Structure and Internal Motions of a Multifunctional Alcohol–Water Complex: Rotational Spectroscopy of the Propargyl Alcohol···H2O Dimer
journal contributionposted on 2021-08-11, 14:33 authored by Sharon Priya Gnanasekar, Elangannan Arunan
We have studied the rotational spectra of the propargyl alcohol (PA)–water complex using a pulsed-nozzle Fourier transform microwave spectrometer. A hydrogen-bonded ring structure is observed. The propargyl alcohol acts as an H-bond donor to form a strong O–H···O bond with H2O, and H2O donates back an H-bond to the acetylenic moiety, forming a weak O–H···π bond. Splittings of the rotational transitions were observed, which are indicative of internal motions of the H2O fragment.

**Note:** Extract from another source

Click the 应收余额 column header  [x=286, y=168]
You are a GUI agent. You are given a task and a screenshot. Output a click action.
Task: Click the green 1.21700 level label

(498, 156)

The two lowest-energy conformers differ only in the position of the nonbonded hydrogen of H2O. Several isotopic substitutions were carried out to ascertain the position of the nonbonded hydrogen of H2O. Rotational spectroscopy helps to assign the observed structure to one, though it would be vibrationally averaged with a shallow potential along some coordinates, which could interchange the two conformers. These results are compared with earlier results on several alcohol–water complexes to understand the donor–acceptor capabilities of the OH groups in alcohol–water complexes. An empirical correlation between pKa and H-bond donor ability has been observed.